La Chrysler arrivait à la grille. Derieux stoppa doucement. Un garde en uniforme s’approchait, la mitraillette braquée sur le conducteur.
— Le général est pressé, grogna le Belge en persan. Ouvrez vite la grille, idiot !
L’homme se mit au garde-à-vous. Il allait parler, lorsque Khadjar hurla :
— N’ouvre pas ! Tire, tire !
Il y eut une seconde de flottement, pendant laquelle il se passa beaucoup de choses. Khadjar ouvrit la portière et bondit, roulant par terre, hors de la voiture. Le soldat arma sa mitraillette. Derieux essaya de sortir son arme. Malko tira deux fois au moment où le soldat lâchait sa rafale. Les deux coups frappèrent l’homme en pleine poitrine, et il tomba. La volée de balles balaya la voiture, les glaces arrière s’étoilèrent et Derieux poussa un cri.
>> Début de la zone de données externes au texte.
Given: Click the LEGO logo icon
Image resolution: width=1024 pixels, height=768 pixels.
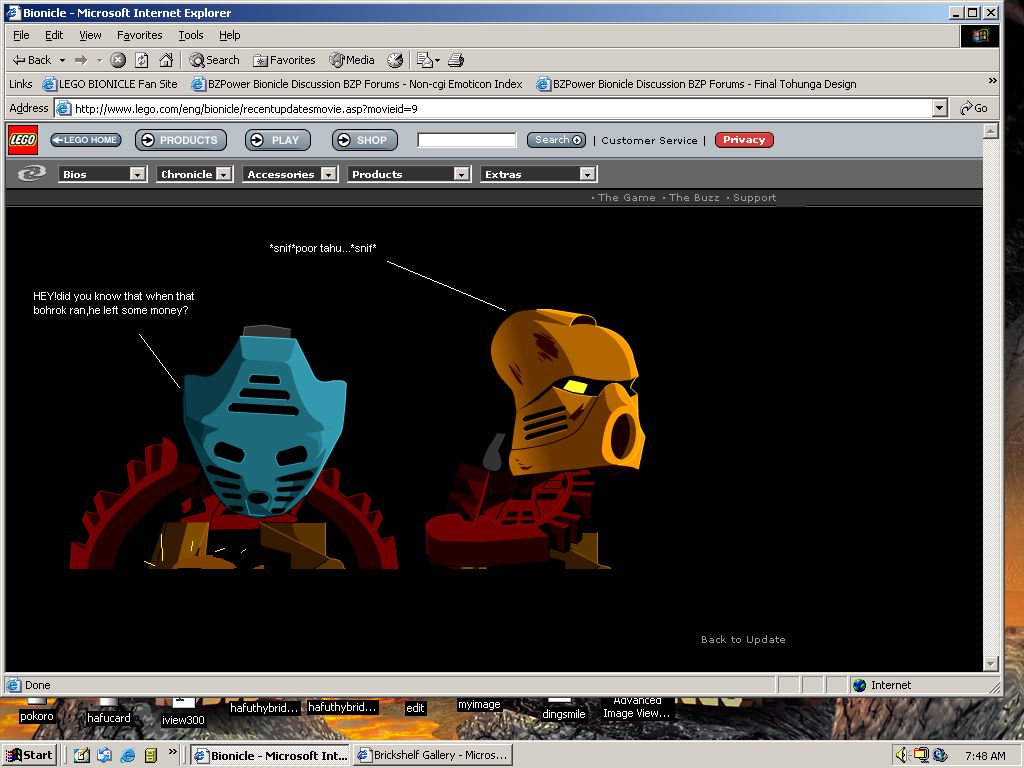Looking at the screenshot, I should coord(23,140).
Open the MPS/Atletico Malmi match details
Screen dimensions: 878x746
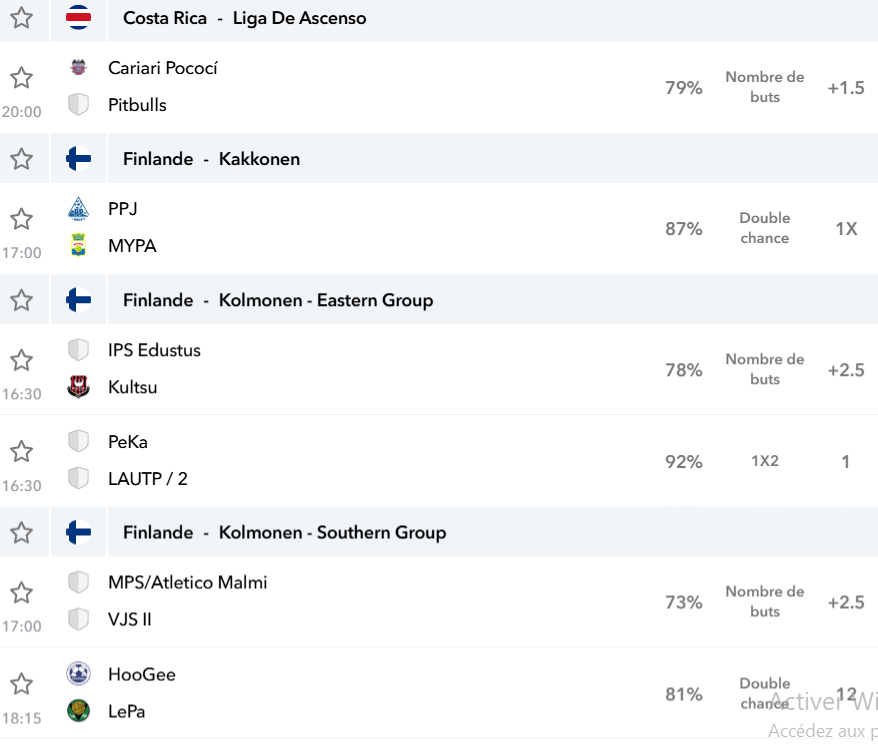[x=439, y=602]
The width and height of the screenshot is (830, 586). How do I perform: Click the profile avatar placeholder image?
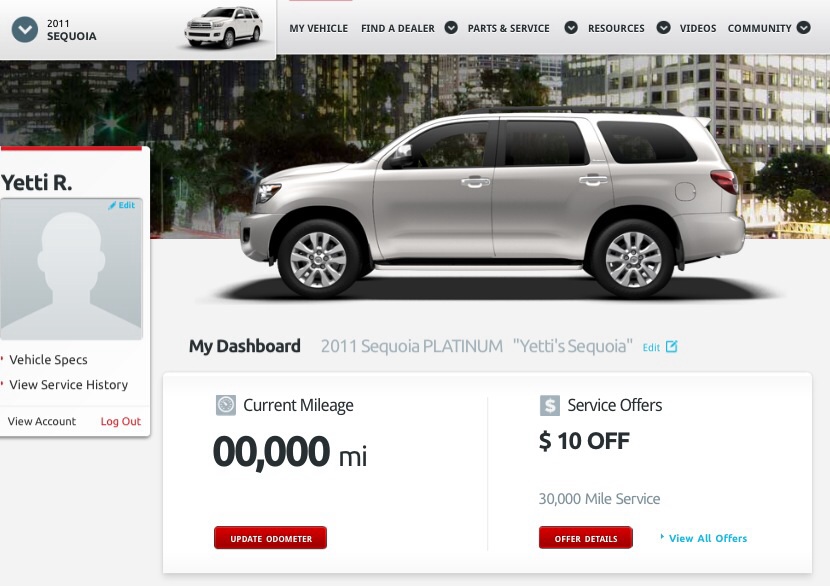(x=71, y=269)
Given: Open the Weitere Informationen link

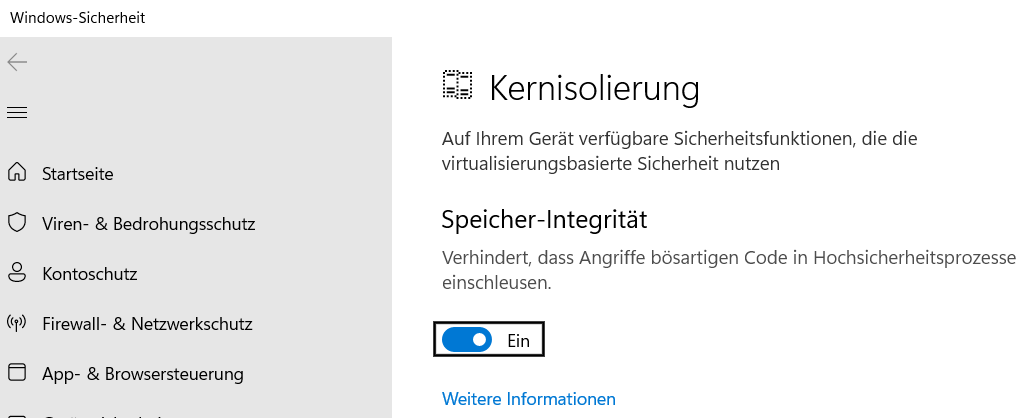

Malko tira encore, sur Khadjar. Il y eut un bruit sec. Le barillet du revolver était vide. Khadjar se releva et détala en zigzags dans le parc, appelant à l’aide.
Le second garde jaillit de la guérite. Derieux avait appuyé le silencieux de son arme sur la glace baissée ; il tira deux fois. Une des balles frappa à la gorge l’homme qui s’effondra. Malko bondit de la voiture et ouvrit la grille. Il remonta à côté de Derieux.
C’est à ce moment qu’il vit une grande tache rouge sur la chemise du Belge.
— Vous êtes blessé ?
— Ça va, fit Derieux, d’une voix sourde. C’est le premier type. J’en ai pris une dans le cou. Je ne peux pas tourner la tête. Mais ça ne doit pas être trop grave.
Ses mains, sur le volant, étaient toutes blanches. La douleur, petit à petit, irradiait dans tout son visage. Une balle de neuf millimètres, ça fait du dégât.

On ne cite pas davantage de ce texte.